▸ THE PROBLEM: Figure out how many lines in these records contain "computer". Only the number belongs in the reply.
- Opening Delimiter -
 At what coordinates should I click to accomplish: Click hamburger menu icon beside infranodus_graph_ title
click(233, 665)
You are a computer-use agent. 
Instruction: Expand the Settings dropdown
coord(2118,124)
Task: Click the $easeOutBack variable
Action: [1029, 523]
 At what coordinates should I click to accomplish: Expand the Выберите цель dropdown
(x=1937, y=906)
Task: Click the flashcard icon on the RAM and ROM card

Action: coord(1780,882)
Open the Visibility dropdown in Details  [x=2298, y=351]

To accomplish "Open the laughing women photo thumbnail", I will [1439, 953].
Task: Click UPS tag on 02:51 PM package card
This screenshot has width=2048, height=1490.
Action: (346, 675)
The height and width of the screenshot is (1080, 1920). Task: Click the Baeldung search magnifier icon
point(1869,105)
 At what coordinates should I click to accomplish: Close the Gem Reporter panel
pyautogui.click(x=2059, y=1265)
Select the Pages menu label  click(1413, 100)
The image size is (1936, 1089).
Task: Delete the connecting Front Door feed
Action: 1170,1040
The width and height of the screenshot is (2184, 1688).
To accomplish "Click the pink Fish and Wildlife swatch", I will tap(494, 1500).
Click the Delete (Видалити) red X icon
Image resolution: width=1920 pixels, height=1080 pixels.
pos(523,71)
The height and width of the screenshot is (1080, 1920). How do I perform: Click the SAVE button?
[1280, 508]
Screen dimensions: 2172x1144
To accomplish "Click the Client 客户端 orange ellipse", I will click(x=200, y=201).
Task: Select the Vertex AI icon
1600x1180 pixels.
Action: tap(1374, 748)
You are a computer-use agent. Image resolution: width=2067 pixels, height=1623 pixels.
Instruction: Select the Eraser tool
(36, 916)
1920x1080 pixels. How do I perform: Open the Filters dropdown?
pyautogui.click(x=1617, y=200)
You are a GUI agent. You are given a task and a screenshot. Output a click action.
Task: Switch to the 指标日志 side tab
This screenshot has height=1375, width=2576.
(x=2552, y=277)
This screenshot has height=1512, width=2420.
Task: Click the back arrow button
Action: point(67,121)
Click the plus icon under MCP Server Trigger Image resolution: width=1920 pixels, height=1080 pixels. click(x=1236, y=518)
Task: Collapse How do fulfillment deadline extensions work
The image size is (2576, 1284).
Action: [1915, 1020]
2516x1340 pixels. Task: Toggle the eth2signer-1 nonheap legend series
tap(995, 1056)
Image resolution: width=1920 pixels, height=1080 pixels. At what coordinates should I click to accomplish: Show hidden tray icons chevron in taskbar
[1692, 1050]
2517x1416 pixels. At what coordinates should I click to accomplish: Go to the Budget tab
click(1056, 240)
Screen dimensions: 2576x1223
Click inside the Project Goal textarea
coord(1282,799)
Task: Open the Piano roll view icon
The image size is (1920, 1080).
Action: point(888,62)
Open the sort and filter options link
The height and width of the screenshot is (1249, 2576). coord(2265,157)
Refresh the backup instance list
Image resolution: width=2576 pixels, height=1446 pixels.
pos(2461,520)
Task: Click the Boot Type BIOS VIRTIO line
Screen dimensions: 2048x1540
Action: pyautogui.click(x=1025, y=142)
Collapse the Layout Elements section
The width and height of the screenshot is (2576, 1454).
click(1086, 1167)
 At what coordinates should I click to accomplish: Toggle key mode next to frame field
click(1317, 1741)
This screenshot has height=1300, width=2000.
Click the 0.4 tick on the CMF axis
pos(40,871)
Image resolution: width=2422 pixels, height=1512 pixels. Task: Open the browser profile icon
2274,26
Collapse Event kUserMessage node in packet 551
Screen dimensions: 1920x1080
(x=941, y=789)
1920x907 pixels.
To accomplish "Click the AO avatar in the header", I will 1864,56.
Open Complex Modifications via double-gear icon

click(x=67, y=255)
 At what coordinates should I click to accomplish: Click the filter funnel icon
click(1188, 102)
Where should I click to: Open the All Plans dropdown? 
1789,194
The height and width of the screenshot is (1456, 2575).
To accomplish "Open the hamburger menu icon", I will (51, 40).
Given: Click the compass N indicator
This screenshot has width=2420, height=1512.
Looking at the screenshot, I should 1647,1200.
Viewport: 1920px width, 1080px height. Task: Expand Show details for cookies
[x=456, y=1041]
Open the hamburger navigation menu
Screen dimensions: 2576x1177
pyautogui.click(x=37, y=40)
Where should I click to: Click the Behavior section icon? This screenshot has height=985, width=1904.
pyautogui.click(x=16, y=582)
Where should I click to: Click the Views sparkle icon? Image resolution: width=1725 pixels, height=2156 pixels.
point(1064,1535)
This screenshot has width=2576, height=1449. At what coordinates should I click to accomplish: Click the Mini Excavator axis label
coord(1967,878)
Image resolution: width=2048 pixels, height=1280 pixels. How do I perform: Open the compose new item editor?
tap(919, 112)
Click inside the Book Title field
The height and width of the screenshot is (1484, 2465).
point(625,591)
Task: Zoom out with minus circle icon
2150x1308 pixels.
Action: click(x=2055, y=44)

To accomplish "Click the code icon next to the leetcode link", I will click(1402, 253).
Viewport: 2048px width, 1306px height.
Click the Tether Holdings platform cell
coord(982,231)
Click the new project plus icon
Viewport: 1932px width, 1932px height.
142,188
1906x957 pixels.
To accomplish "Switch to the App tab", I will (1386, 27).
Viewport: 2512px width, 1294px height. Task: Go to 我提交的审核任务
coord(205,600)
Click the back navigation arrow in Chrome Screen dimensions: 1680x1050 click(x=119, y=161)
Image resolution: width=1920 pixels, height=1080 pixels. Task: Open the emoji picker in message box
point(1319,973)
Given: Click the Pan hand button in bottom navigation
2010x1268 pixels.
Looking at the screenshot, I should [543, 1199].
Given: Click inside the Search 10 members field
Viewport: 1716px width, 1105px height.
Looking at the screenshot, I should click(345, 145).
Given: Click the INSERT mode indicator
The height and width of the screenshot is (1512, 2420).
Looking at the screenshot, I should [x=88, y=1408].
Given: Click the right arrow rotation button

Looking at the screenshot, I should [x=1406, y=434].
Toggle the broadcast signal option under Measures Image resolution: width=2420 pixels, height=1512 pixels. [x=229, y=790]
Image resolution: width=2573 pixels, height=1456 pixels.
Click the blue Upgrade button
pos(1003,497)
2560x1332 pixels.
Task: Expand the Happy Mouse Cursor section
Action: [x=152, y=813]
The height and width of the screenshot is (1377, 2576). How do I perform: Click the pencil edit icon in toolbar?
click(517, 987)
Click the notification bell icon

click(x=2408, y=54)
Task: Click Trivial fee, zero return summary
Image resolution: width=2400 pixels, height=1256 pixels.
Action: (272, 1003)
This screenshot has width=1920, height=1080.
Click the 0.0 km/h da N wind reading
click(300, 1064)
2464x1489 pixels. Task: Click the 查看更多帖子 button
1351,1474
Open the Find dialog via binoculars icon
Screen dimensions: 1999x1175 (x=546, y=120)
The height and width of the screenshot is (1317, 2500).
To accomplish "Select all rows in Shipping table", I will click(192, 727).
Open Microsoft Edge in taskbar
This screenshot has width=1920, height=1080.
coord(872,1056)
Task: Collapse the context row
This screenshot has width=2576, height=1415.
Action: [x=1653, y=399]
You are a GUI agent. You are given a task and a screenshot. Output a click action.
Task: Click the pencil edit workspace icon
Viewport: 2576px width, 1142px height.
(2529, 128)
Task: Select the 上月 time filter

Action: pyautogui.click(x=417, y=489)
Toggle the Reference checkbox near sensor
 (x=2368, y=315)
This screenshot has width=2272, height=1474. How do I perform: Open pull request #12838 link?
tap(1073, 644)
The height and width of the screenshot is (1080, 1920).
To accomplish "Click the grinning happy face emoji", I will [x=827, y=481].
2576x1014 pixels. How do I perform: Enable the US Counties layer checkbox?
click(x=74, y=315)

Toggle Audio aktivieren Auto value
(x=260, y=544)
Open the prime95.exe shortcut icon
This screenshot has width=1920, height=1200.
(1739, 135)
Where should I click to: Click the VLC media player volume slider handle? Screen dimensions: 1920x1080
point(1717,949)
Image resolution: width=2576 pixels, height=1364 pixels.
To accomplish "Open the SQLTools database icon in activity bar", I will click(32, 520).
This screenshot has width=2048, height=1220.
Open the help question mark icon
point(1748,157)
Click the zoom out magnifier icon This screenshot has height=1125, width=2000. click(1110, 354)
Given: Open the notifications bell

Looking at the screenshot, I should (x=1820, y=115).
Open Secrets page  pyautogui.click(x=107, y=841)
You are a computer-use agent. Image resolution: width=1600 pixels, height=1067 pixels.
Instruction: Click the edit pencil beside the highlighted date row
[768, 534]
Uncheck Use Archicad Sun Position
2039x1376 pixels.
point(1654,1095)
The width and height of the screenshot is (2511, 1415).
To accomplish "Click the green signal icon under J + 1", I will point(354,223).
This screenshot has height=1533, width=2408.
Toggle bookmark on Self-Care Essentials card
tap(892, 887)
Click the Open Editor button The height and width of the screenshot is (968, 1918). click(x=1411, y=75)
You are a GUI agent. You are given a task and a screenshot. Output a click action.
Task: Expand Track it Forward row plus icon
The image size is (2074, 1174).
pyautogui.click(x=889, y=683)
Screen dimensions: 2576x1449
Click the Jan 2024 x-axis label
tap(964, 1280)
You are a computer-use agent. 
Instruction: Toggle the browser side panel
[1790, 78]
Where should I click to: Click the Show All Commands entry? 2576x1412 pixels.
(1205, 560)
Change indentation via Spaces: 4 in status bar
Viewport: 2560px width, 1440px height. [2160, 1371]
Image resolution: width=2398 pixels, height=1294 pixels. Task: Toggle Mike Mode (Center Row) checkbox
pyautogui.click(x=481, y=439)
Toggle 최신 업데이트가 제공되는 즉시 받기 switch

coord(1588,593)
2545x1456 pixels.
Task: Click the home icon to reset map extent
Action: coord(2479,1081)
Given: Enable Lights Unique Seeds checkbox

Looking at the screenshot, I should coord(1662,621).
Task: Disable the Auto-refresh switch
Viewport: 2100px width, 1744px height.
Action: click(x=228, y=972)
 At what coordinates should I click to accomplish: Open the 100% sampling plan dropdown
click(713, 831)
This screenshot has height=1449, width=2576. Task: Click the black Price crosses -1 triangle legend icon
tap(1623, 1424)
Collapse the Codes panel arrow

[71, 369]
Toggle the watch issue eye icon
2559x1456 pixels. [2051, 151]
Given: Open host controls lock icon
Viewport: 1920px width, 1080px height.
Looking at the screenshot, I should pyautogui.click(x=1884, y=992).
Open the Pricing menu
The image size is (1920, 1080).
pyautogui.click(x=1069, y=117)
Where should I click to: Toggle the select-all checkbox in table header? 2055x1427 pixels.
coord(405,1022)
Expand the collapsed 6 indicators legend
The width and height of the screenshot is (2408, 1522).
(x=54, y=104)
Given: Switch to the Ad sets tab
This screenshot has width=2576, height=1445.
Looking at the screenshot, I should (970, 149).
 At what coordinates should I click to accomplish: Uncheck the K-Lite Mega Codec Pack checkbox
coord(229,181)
- Closing Delimiter -
▸ RESPONSE BELOW: 4